_SOURCE RECORDS_
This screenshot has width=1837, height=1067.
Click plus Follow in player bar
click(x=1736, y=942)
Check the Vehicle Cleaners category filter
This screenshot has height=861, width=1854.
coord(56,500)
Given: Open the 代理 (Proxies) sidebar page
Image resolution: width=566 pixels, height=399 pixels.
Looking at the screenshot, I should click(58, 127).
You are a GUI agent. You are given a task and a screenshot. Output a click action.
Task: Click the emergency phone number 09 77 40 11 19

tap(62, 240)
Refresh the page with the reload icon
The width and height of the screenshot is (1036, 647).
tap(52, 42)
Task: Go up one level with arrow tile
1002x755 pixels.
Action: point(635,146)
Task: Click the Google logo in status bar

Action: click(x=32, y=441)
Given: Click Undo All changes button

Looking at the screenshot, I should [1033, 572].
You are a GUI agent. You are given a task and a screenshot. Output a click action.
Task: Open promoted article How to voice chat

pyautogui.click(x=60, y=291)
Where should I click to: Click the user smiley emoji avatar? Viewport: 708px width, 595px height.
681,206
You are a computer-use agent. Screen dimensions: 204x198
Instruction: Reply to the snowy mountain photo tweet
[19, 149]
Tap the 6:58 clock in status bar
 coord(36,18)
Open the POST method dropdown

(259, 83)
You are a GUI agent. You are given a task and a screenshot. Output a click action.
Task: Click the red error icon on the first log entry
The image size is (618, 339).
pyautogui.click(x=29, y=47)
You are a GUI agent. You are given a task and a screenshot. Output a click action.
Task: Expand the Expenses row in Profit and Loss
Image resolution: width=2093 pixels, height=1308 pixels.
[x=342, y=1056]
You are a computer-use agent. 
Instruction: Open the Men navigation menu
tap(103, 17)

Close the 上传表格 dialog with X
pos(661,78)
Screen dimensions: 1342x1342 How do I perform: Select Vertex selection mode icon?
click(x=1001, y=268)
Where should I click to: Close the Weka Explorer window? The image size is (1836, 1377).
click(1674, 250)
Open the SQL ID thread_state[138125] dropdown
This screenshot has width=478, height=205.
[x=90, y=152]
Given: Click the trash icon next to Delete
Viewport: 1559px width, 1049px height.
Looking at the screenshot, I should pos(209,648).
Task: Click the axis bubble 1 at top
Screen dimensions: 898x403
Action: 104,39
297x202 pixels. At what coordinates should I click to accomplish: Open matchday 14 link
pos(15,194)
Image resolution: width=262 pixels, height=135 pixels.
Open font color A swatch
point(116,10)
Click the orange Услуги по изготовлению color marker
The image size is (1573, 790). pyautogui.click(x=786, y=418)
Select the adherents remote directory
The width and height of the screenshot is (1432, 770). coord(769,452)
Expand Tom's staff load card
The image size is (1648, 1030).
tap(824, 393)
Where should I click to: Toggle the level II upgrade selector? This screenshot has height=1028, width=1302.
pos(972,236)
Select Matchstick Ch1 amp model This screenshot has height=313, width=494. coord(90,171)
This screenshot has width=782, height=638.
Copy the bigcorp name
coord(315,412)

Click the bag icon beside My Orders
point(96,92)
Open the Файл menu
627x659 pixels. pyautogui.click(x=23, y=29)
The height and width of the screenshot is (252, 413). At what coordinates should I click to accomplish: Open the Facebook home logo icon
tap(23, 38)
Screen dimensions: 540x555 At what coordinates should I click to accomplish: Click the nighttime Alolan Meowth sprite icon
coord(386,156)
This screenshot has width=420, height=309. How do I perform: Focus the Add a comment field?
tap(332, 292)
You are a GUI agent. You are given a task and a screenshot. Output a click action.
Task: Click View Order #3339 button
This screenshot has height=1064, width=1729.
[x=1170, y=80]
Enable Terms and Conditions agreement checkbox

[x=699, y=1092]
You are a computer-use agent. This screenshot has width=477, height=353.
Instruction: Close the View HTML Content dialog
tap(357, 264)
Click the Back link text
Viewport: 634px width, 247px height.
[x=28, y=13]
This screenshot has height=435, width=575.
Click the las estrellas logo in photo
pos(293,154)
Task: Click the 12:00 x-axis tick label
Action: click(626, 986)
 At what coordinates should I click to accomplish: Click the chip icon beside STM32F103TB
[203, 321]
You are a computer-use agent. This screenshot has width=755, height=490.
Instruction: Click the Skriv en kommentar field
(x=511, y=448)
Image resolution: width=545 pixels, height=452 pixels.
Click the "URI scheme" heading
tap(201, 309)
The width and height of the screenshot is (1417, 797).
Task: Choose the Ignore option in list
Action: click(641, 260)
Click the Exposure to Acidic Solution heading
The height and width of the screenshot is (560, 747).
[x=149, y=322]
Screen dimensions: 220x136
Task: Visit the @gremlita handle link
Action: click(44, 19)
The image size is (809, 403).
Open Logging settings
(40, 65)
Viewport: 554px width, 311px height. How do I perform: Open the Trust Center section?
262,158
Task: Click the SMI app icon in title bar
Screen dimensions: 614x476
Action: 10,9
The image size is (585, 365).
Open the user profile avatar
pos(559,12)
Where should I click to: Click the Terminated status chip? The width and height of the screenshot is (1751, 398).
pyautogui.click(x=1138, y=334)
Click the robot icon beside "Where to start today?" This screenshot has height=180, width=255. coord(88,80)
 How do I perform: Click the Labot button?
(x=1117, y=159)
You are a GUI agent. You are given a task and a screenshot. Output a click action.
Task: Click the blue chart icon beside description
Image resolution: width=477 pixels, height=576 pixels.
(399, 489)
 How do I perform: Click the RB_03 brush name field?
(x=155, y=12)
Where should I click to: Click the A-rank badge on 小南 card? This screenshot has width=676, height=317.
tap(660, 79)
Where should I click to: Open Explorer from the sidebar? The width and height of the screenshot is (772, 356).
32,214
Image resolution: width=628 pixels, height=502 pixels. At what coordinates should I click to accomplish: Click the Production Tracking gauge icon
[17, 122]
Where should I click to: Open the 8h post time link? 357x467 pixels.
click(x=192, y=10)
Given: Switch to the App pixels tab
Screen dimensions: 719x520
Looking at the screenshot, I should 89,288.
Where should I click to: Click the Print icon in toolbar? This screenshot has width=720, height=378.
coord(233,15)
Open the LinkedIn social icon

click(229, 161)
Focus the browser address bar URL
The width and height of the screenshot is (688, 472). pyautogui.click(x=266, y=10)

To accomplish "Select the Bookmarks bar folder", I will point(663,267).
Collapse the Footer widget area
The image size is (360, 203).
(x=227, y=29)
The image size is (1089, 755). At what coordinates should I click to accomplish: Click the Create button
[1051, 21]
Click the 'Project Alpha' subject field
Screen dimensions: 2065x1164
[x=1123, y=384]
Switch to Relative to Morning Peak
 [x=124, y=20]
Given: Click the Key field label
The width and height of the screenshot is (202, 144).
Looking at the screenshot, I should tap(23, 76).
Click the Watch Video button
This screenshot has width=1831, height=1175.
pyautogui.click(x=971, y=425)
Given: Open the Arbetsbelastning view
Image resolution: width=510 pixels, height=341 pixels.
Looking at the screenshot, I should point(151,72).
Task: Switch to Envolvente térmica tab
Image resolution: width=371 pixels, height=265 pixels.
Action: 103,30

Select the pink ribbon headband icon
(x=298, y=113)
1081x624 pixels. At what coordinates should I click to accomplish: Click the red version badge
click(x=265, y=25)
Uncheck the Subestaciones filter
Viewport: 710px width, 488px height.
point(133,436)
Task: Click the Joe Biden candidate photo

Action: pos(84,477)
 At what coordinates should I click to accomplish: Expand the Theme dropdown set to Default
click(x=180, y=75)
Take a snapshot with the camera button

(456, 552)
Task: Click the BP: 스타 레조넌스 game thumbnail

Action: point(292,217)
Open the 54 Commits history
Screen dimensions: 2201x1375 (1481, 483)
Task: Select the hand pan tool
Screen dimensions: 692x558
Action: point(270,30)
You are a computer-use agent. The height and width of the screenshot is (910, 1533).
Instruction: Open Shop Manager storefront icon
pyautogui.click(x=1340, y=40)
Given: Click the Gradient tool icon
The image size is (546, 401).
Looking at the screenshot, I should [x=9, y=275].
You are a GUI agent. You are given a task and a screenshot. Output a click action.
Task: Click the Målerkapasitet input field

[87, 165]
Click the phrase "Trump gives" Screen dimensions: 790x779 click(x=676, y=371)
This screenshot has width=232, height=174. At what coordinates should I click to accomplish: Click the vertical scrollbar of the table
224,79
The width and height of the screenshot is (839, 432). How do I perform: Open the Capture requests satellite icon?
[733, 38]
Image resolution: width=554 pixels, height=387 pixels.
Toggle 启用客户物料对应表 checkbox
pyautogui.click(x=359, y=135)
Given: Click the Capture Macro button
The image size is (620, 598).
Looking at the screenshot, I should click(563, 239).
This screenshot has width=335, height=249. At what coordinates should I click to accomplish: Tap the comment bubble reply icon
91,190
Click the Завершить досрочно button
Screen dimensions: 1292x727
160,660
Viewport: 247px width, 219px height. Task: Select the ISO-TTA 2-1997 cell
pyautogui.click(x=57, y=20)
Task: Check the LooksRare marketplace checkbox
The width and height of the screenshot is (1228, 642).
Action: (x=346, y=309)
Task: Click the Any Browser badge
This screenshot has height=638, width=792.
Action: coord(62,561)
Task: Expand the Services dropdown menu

_EXERCISE GOAL_
Please identify each line in the records above that contains the word "page" and copy those lines in full.

_IN RESPONSE_
Given: Open the 代理 (Proxies) sidebar page
Refresh the page with the reload icon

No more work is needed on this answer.